Induced resistance against biotic attack
Dates: 29th & 30th June
Organized by: Mike Roberts (Lancaster University) and Jurriaan Ton (University of Sheffield)
Contact: m.r.roberts@lancaster.ac.uk; j.ton@sheffield.ac.uk
Confirmed Speakers
Katherine Denby (Warwick University), Corné Pieterse (Utrecht University), Sergio Rasmann (University of Lausanne), Dale Walters (Scottish Agricultural College), Matthias Erb (Max Planck, Jena), Klaus Schläppi (Max Planck, Köln), Victor Flors (University of Jaume I), Harrold van den Burg (University of Amsterdam), Brigitte Mauch-Mani (University of Neuchatel), Monica Höfte (Ghent University), Vivianne Vleeshouwers (Wageningen University), Luis Mar (Aberystwyth University)
Description
Crop losses to pests and disease continue to pose a significant threat to agriculture and food security. Under conditions where chemical control of pathogenic microorganisms and invertebrate pests is becoming unsustainable, improved understanding of natural plant defences against biotic attack is essential. The aim of this session is to bring together scientists working across a range of disciplines, from the level of molecular signalling to multi-trophic ecological interactions, to highlight the latest progress in mechanisms and consequences of induced plant resistance against pests and pathogens. The session will begin with topics covering the basic biology and ecology of resistance responses during plant-pathogen and plant-insect interactions. The session will then move on to the phenomenon of long-term priming of induced resistance and the emerging role of epigenetic regulatory mechanisms therein, before considering how induced resistance can be integrated in sustainable agriculture.
The environmental control of development
Dates: 30th June (pm only) & 1st July
Organized by: Karen Halliday (University of Edinburgh) and Miriam Gifford (Warwick University)
Contact: miriam.gifford@warwick.ac.uk; karen.halliday@ed.ac.uk
Confirmed Speakers
Mikhail Semenov (Rothamsted Research), Cris Kuhlemeier (University of Bern), Marc Knight (Durham University), Steve Penfield (University of Exeter), Lionel Dupuy (The James Hutton Institute), Christian Fleck (University of Freiburg), Ida Ruberti (Istituto Biologia e Patologia Molecolari CNR), Paul Devlin (Royal Holloway, University of London),
Description
The interaction between an organism and its environment is complex, particularly for plants that are sessile and must cope with environmental extremes. Plant growth and development is highly plastic so that plants can be responsive to conditions and therefore grow, flower and set seed at optimum times for maximum production. If we are to develop ways to ensure food security in a changing climate we must understand the mechanisms by which plants integrate and respond to multiple environmental factors. This will enable us to harness the plasticity to develop crops that can withstand unfavourable conditions whilst still retaining yield.
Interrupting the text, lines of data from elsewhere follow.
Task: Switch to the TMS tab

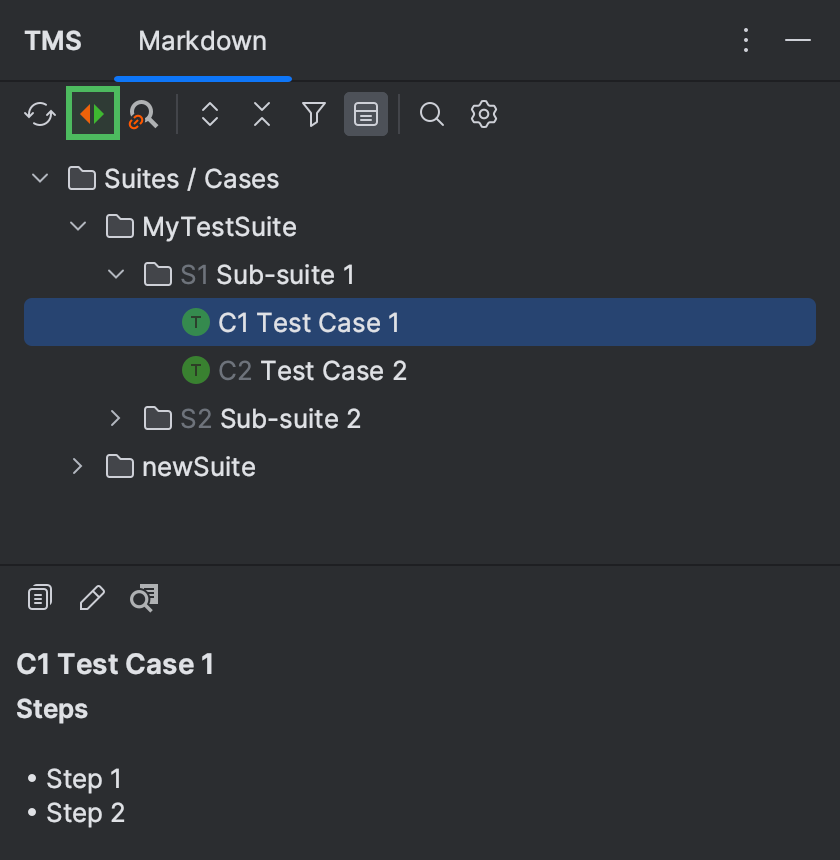Action: tap(53, 40)
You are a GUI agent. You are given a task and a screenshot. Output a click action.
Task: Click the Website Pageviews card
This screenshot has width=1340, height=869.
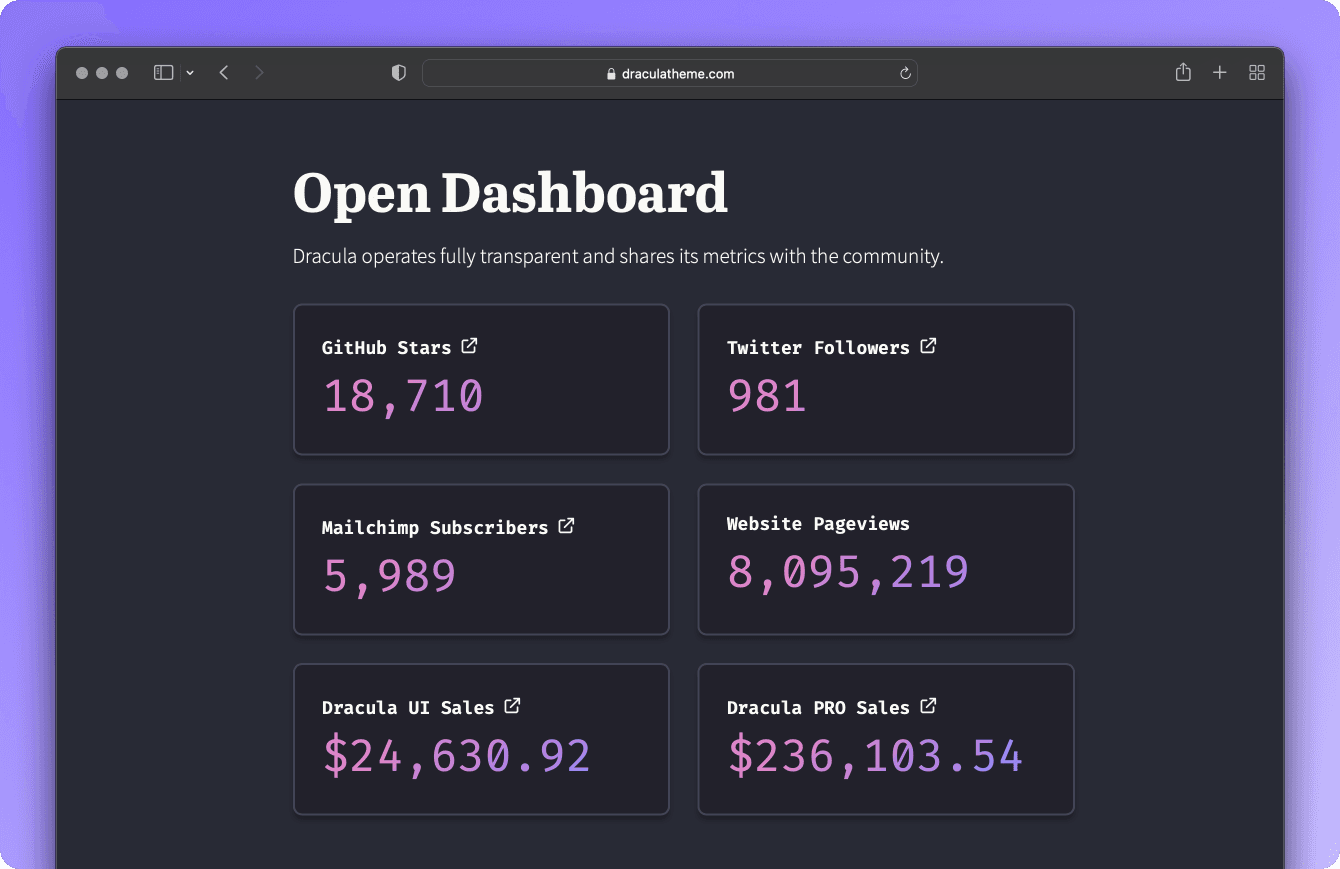(886, 559)
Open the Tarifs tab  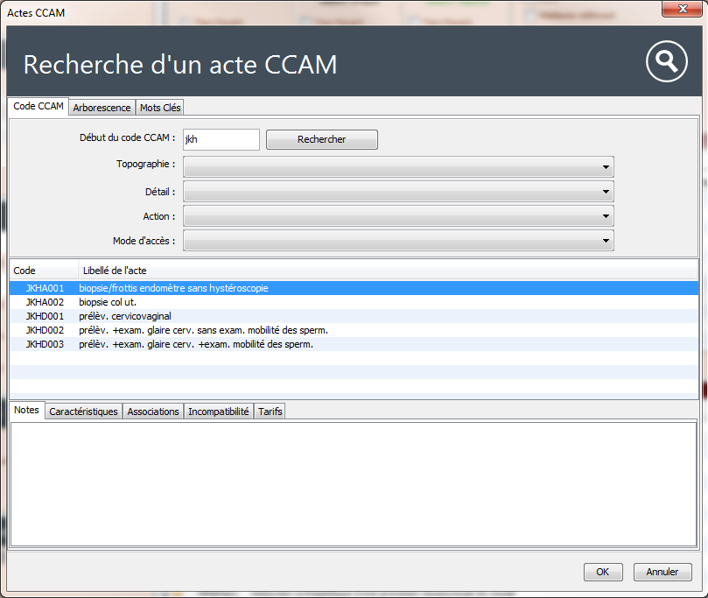(270, 411)
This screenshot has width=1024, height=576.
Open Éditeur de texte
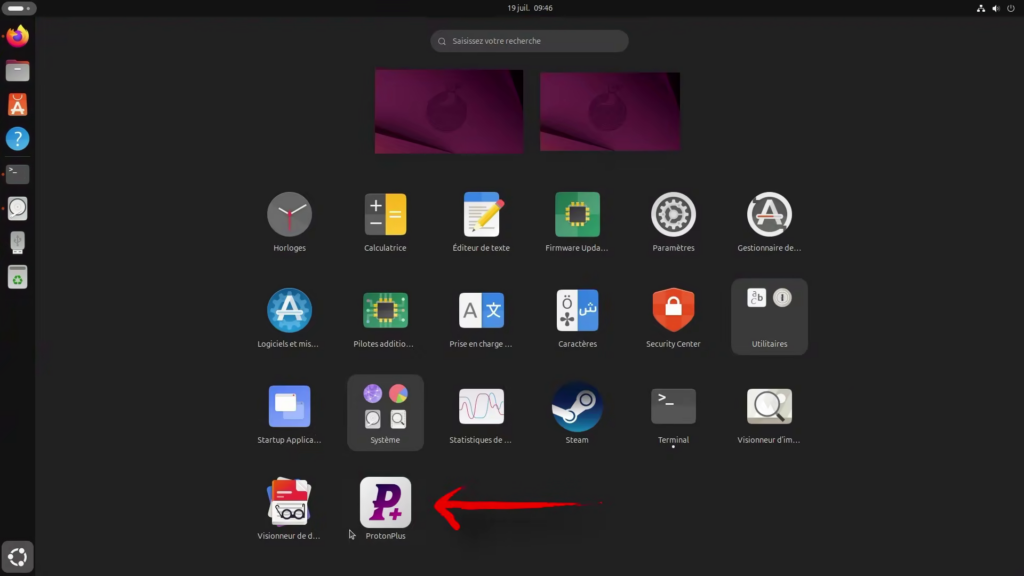click(x=481, y=215)
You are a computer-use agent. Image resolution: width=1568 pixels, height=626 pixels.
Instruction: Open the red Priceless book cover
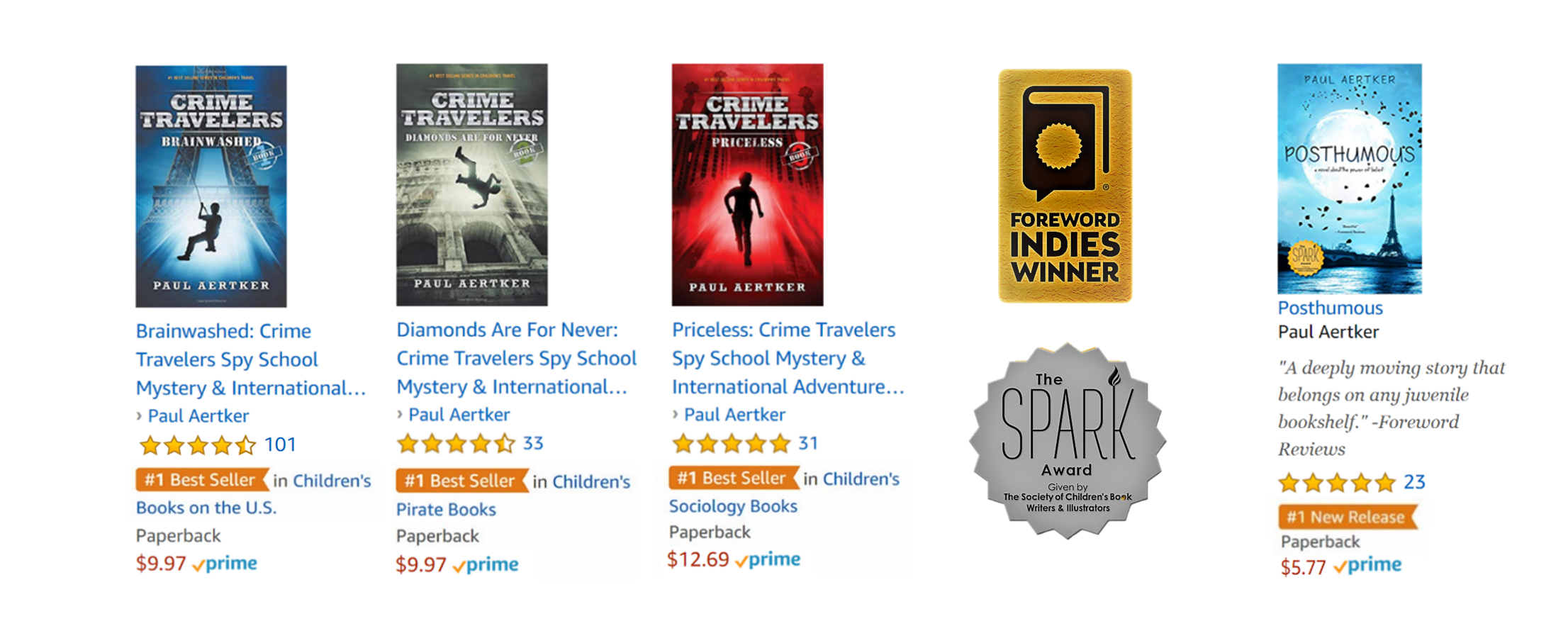(x=747, y=184)
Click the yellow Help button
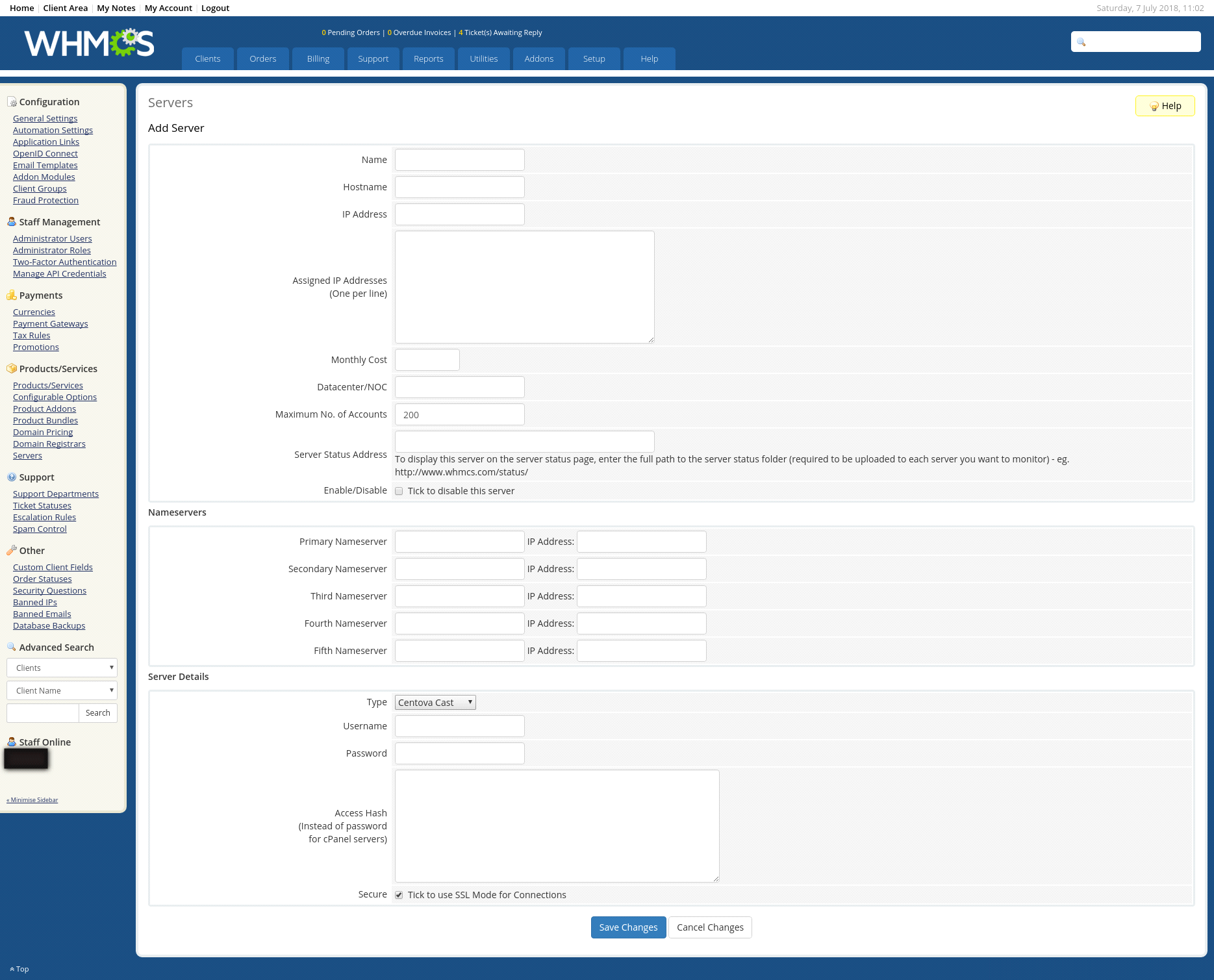The image size is (1214, 980). pos(1165,106)
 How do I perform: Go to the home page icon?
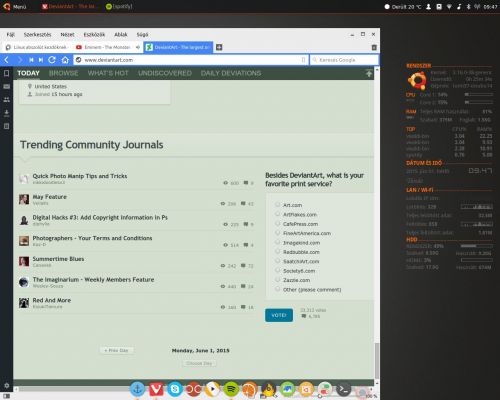65,60
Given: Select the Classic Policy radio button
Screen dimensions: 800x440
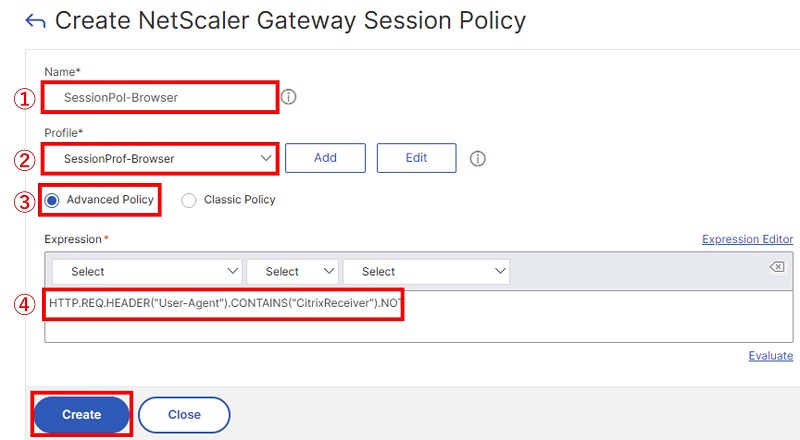Looking at the screenshot, I should pyautogui.click(x=189, y=200).
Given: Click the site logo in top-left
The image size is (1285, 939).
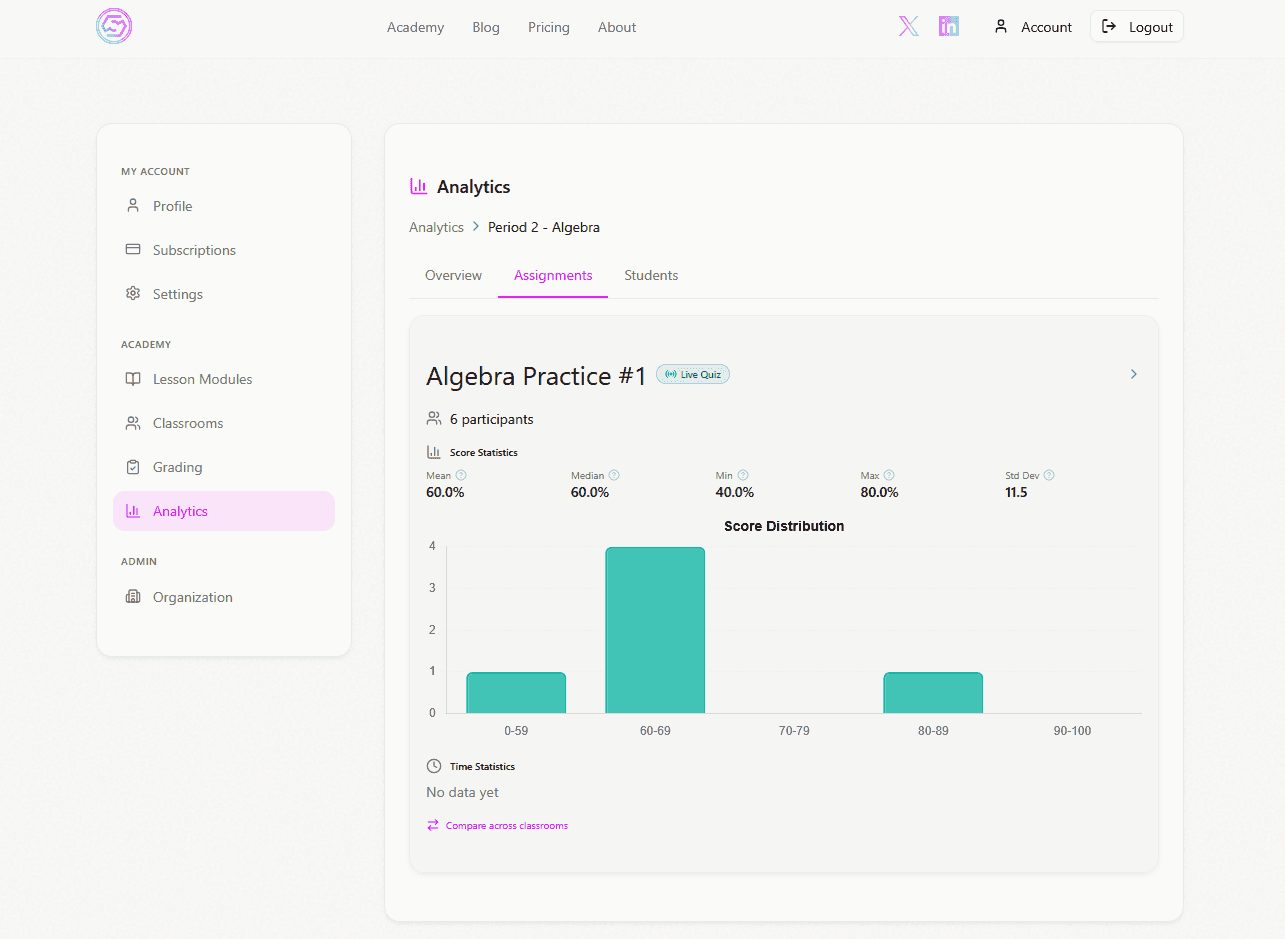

This session focuses on modelling the interaction between the environment and plant development. The approaches taken are diverse, from agronomic models exploring the how plants interact with their physical environment, through to gene network reconstruction to understand the fine-tuning of environmental signal integration. All work in this session aims to understand multiple layers of the plant’s response to a dynamic environment.